Looking for help Optimising the run time of a kernel

Hello,

I have been working on a project for university which involves using a pre-provided library (a link to which is contained below) to do some real-time Deep learning. The program is however, too slow at the moment.

I’ve managed to fix a few issues to speed up the library however the function found in the layer class (Layer::calcOutputs) is still too slow for my application. This function calls another gpu function which generates a block with a single thread for each neuron in a given layer, it then calls a function in the Neuron class in which each of these block calculates the dot product (Neuron::device_dotProduct).

My question is if there is any way to speed this up, I have looked into cublas for this but that also appears too slow for the application as I need to network to be able to work for a layer size of around 3-5k and run in time to do around 15k per second.

My hardware is a 2Gb jetson nano developer kit which has a 128 core core gpu, 8 core cpu and 1024 threads available.

github for library - CLDL-CUDA/lib at main · L-A-F-987/CLDL-CUDA · GitHub

I would calculate the minimum operations needed and the speed of the GPU to get the maximum theoretical possible speed.

Then I would use Compute Nsight to see, how many operations my kernel runs and if there are any inefficiencies.

Usually uncoalesced memory accesses are the limiting factor for not perfectly optimized kernels.

I saw that your kernels use double calculations, which are very slow on non-datacenter GPUs (to save silicon space and for product differentiation).

You also should optimize any other operation, which is not addition/subtraction/multiplication. Divison, exponents or trigonometric operations are slow. Use cached look-up tables or better approximation formulas. You can also activate the fast-math option for some speed-up. Perhaps you can replace some of the more complicated activation functions with very similar ones, which are faster to compute.

Also try to avoid any indirect memory accesses. You can use indices, but avoid linked lists and similar indirections: The threads in a warp (32 threads) should as often as possible access 32 continuous memory addresses.
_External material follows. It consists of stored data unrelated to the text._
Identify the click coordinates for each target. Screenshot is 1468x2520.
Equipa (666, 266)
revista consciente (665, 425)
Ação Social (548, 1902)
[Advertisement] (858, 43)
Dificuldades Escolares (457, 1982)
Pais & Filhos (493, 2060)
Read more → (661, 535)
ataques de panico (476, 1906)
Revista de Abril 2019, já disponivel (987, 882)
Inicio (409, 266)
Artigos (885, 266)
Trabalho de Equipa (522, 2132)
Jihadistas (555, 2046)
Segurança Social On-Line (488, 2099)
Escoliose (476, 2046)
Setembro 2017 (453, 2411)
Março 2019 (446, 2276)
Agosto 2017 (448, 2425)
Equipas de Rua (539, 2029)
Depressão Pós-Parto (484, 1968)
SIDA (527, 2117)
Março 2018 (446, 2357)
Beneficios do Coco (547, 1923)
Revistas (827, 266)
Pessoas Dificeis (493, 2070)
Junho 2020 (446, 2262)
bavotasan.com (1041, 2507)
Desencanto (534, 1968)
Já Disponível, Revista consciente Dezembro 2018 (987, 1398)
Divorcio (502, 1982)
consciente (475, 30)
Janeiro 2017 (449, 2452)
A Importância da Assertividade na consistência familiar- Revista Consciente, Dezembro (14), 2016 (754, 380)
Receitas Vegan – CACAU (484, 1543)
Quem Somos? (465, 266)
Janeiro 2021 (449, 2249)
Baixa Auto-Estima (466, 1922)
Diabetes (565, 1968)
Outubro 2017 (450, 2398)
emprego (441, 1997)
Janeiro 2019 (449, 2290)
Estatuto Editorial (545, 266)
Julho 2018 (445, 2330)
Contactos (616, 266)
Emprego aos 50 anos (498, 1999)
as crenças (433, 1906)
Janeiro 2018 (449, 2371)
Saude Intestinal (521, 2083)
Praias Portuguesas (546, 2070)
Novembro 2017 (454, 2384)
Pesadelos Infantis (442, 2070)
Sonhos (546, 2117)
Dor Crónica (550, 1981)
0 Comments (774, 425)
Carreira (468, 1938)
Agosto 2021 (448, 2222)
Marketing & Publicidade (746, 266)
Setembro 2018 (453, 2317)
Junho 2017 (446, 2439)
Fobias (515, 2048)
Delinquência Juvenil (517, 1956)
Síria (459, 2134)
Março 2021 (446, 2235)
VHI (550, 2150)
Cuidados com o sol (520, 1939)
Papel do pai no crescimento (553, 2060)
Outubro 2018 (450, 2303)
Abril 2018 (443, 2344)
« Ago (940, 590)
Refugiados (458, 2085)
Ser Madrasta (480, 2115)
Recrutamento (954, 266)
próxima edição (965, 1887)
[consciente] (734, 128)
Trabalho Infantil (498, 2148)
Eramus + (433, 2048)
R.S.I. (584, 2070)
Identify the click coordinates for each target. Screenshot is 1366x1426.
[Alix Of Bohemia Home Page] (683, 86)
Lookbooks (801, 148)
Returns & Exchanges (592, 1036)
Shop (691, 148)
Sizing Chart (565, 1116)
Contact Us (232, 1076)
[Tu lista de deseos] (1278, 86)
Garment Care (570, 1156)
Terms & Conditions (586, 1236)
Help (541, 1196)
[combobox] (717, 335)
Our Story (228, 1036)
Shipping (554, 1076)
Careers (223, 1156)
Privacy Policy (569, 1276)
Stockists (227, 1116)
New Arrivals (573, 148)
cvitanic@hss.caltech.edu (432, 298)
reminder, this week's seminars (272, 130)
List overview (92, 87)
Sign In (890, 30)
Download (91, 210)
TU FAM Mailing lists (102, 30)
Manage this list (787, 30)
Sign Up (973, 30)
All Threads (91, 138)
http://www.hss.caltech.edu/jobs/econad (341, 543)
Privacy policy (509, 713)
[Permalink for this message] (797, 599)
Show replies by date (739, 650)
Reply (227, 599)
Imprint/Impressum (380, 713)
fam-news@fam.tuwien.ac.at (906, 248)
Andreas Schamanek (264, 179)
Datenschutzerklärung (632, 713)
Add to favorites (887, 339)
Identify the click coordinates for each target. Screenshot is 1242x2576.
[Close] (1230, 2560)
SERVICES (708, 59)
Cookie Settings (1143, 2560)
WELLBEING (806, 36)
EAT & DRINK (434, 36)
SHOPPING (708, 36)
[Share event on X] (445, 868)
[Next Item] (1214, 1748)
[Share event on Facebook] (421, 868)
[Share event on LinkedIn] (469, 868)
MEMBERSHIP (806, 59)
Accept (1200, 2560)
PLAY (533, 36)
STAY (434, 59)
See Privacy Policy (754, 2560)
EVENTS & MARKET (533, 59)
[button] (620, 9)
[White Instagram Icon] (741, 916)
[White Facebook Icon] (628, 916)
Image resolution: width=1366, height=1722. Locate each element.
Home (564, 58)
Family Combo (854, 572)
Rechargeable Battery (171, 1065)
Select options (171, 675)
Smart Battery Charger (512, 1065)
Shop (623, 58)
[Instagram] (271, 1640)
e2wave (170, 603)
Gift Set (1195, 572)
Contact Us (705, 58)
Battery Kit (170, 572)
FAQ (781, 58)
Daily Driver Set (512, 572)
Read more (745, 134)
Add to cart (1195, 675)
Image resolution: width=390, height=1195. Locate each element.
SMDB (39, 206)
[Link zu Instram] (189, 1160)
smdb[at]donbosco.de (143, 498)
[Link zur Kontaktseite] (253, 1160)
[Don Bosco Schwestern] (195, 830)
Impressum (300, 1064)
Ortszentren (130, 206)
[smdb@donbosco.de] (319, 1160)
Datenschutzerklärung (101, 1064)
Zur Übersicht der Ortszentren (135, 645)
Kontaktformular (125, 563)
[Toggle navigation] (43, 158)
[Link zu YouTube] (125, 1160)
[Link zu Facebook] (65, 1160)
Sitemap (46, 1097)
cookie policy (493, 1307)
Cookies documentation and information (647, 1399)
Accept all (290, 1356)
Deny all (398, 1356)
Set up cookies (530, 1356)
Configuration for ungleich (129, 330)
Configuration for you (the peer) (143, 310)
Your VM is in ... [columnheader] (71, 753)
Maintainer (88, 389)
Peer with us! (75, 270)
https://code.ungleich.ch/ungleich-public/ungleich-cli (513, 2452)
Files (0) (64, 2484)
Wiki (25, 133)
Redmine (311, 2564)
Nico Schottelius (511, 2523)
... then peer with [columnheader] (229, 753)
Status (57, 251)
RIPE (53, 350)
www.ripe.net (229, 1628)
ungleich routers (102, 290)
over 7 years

Also hopefully those of your kernels running a single block with a single thread are just for debugging purposes?

1 Like

@Curefab provided good advice. By all means run the numbers, but I would not set my hopes too high. Compared to an RTX 4090, the Jetson Nano provides 0.3% of the computational throughput and 2.5% of the memory bandwidth. I would think the Jetson Nano is primarily intended as an affordable learning tool.

2 Likes

@Curefab Thanks for this, I’ll look into these. I hadn’t thought to try looking at the activation functions but I will do that too. I am relatively new to GPU programming and CUDA so the advice is really appreciated.

@njuffa Thanks, I have been working on the project for a while so I had to temper my expectations a while ago. If it doesn’t work I’ll just have to accept it, I just want to make sure I’ve not missed something obvious in the optimisation which causes me to blame the hardware while the problem was actually my own code :). .

Thanks again.

You are welcome. Compute Nsight will tell you, which instruction types slow down the kernels, you would see, whether they are the arithmetic double computations or the transcendental functions (done by the special functions units/multi-function units).

You can often optimize away divisions by calculating the reciprocal of the denominator globally once (e.g. on CPU) and then use a multiplication.